(Beginning of DATA TO USE)

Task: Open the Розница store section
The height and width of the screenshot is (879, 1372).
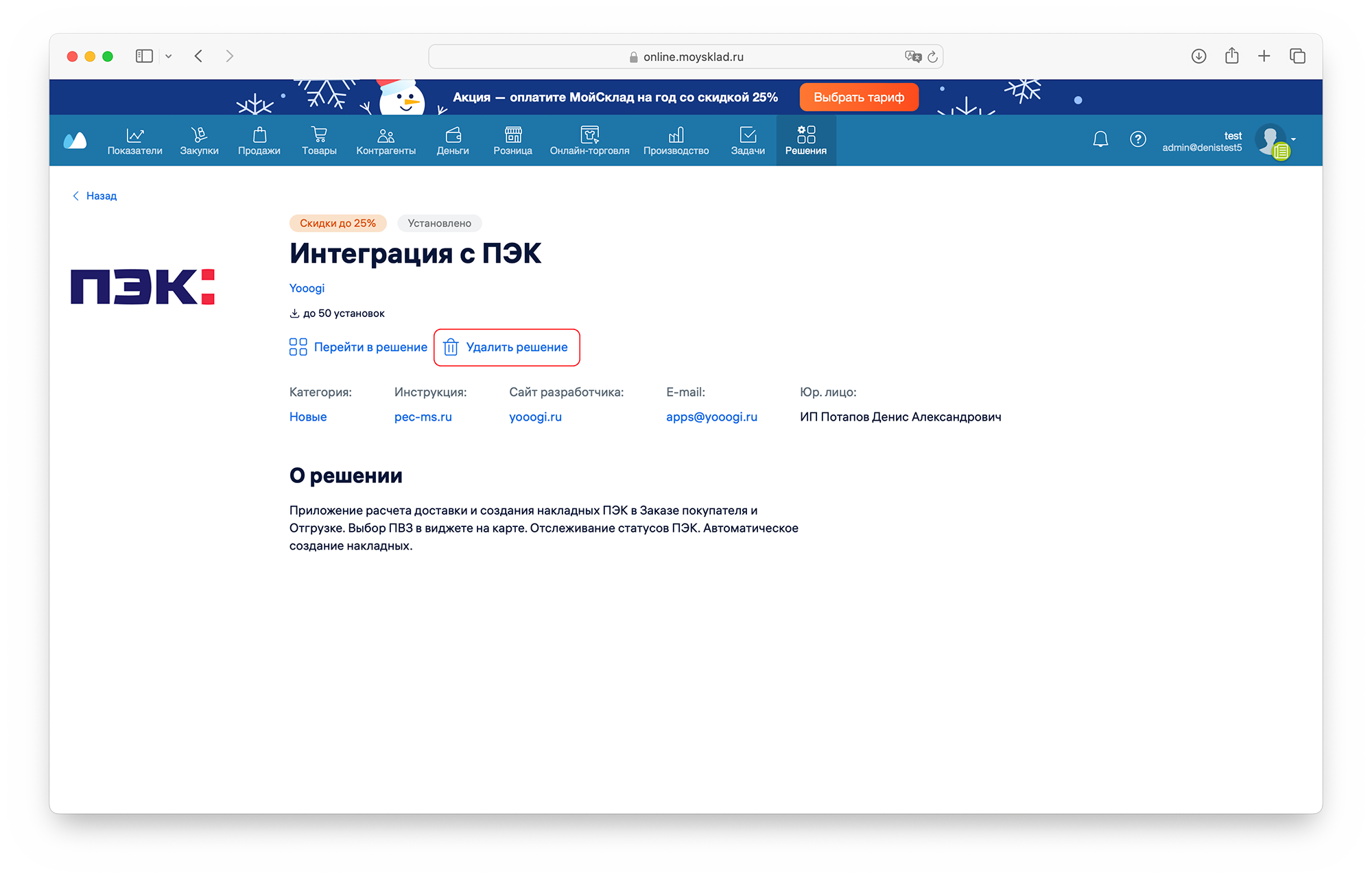Action: (x=512, y=141)
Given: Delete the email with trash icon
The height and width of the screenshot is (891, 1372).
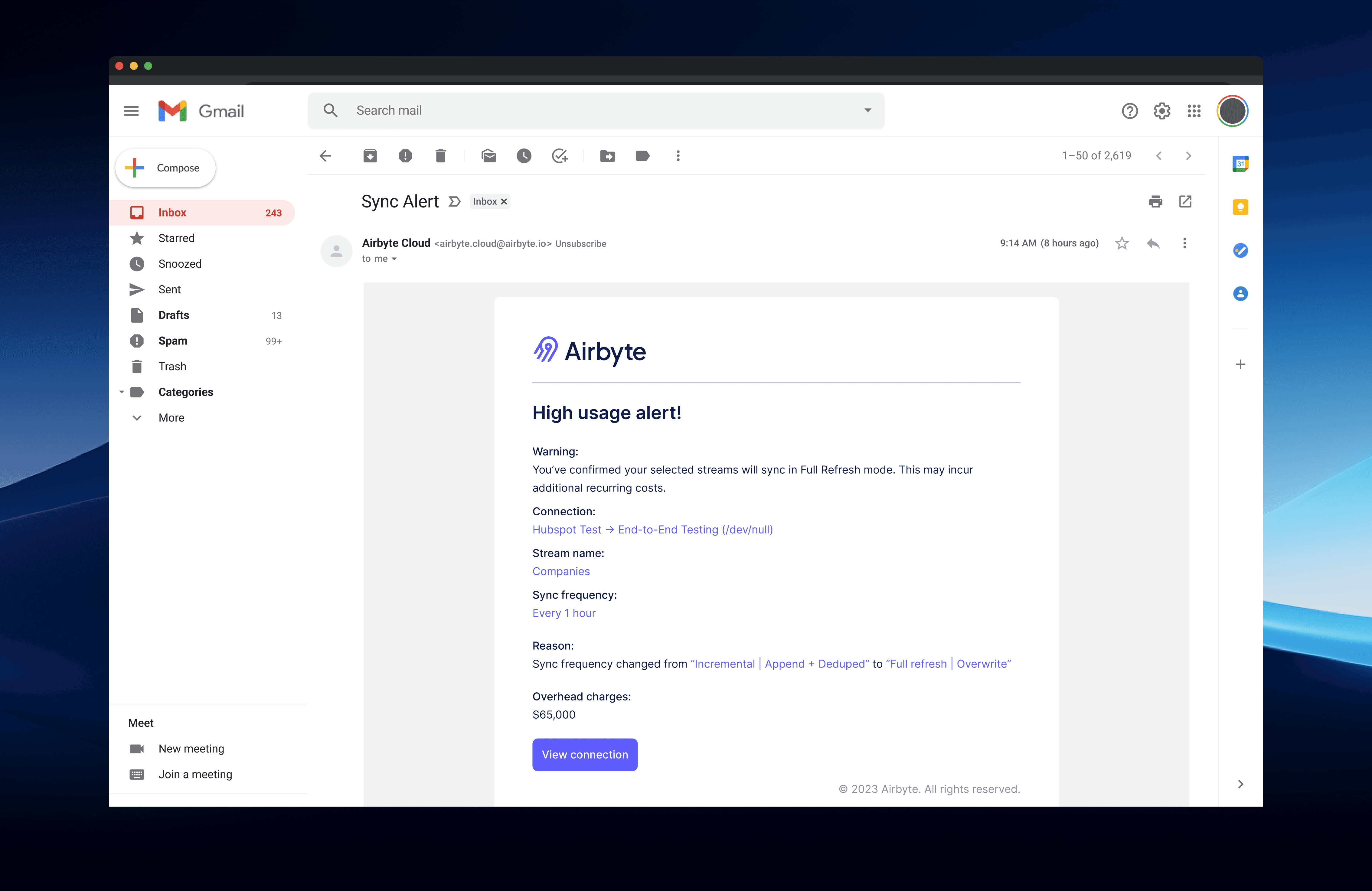Looking at the screenshot, I should tap(440, 156).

(End of DATA TO USE)

◆ HOW TO COMPLETE THIS TASK
Omit the pictures; restate every entry word for word.

◆ OUTPUT OF THE EXERCISE
Task: Open the Розница store section
The height and width of the screenshot is (879, 1372).
Action: (x=512, y=141)
Given: Delete the email with trash icon
The height and width of the screenshot is (891, 1372).
Looking at the screenshot, I should tap(440, 156).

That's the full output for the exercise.